Do this>
Print every line of the listing below without changing anything.

--- Start ---

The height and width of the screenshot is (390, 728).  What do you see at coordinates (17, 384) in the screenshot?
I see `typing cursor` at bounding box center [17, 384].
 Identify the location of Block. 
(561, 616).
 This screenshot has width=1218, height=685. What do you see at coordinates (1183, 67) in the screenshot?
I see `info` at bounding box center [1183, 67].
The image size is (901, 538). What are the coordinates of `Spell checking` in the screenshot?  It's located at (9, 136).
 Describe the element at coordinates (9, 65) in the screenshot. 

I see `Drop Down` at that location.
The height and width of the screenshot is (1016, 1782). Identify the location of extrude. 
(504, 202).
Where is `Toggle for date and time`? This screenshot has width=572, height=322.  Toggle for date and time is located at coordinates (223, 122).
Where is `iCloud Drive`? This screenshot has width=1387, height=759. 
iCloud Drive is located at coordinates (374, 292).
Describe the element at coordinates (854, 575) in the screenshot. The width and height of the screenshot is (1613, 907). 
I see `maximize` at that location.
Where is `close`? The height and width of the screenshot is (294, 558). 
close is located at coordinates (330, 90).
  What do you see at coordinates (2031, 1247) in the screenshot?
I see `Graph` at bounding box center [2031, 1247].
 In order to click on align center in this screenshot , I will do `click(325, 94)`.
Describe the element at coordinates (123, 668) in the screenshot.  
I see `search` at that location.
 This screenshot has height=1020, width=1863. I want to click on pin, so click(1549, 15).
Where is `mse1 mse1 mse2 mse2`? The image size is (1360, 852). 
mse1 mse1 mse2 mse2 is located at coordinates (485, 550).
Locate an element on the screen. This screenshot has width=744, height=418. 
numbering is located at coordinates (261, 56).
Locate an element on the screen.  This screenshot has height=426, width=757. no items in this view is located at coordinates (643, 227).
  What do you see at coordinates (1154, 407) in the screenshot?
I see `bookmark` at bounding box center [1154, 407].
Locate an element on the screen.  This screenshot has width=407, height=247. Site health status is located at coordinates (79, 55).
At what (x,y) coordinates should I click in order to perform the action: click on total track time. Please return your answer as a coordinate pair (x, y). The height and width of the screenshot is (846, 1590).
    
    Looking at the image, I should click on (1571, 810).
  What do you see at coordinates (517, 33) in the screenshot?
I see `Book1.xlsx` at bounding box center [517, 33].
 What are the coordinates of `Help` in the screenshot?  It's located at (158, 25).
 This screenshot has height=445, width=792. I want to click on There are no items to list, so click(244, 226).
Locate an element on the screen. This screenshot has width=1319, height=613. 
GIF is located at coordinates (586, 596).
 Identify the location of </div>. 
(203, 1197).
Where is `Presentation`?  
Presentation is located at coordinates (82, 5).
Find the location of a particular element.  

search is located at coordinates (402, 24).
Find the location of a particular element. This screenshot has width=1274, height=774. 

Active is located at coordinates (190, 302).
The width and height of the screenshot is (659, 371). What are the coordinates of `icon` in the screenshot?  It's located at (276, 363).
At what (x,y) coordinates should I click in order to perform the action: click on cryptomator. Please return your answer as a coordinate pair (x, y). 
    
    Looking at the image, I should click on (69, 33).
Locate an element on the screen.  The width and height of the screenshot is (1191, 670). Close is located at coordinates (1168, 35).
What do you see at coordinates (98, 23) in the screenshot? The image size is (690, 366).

--- End ---

Finished answer>
The height and width of the screenshot is (390, 728).  What do you see at coordinates (17, 384) in the screenshot?
I see `typing cursor` at bounding box center [17, 384].
 Identify the location of Block. 
(561, 616).
 This screenshot has width=1218, height=685. What do you see at coordinates (1183, 67) in the screenshot?
I see `info` at bounding box center [1183, 67].
The image size is (901, 538). What are the coordinates of `Spell checking` in the screenshot?  It's located at (9, 136).
 Describe the element at coordinates (9, 65) in the screenshot. 

I see `Drop Down` at that location.
The height and width of the screenshot is (1016, 1782). Identify the location of extrude. 
(504, 202).
Where is `Toggle for date and time`? This screenshot has width=572, height=322.  Toggle for date and time is located at coordinates (223, 122).
Where is `iCloud Drive`? This screenshot has width=1387, height=759. 
iCloud Drive is located at coordinates (374, 292).
Describe the element at coordinates (854, 575) in the screenshot. The width and height of the screenshot is (1613, 907). 
I see `maximize` at that location.
Where is `close`? The height and width of the screenshot is (294, 558). 
close is located at coordinates (330, 90).
  What do you see at coordinates (2031, 1247) in the screenshot?
I see `Graph` at bounding box center [2031, 1247].
 In order to click on align center in this screenshot , I will do `click(325, 94)`.
Describe the element at coordinates (123, 668) in the screenshot.  
I see `search` at that location.
 This screenshot has height=1020, width=1863. I want to click on pin, so click(1549, 15).
Where is `mse1 mse1 mse2 mse2`? The image size is (1360, 852). 
mse1 mse1 mse2 mse2 is located at coordinates (485, 550).
Locate an element on the screen. This screenshot has width=744, height=418. 
numbering is located at coordinates (261, 56).
Locate an element on the screen.  This screenshot has height=426, width=757. no items in this view is located at coordinates (643, 227).
  What do you see at coordinates (1154, 407) in the screenshot?
I see `bookmark` at bounding box center [1154, 407].
Locate an element on the screen.  This screenshot has width=407, height=247. Site health status is located at coordinates (79, 55).
At what (x,y) coordinates should I click in order to perform the action: click on total track time. Please return your answer as a coordinate pair (x, y). The height and width of the screenshot is (846, 1590).
    
    Looking at the image, I should click on (1571, 810).
  What do you see at coordinates (517, 33) in the screenshot?
I see `Book1.xlsx` at bounding box center [517, 33].
 What are the coordinates of `Help` in the screenshot?  It's located at (158, 25).
 This screenshot has height=445, width=792. I want to click on There are no items to list, so click(244, 226).
Locate an element on the screen. This screenshot has width=1319, height=613. 
GIF is located at coordinates (586, 596).
 Identify the location of </div>. 
(203, 1197).
Where is `Presentation`?  
Presentation is located at coordinates (82, 5).
Find the location of a particular element.  

search is located at coordinates (402, 24).
Find the location of a particular element. This screenshot has width=1274, height=774. 

Active is located at coordinates (190, 302).
The width and height of the screenshot is (659, 371). What are the coordinates of `icon` in the screenshot?  It's located at (276, 363).
At what (x,y) coordinates should I click in order to perform the action: click on cryptomator. Please return your answer as a coordinate pair (x, y). 
    
    Looking at the image, I should click on (69, 33).
Locate an element on the screen.  The width and height of the screenshot is (1191, 670). Close is located at coordinates (1168, 35).
What do you see at coordinates (98, 23) in the screenshot? The image size is (690, 366).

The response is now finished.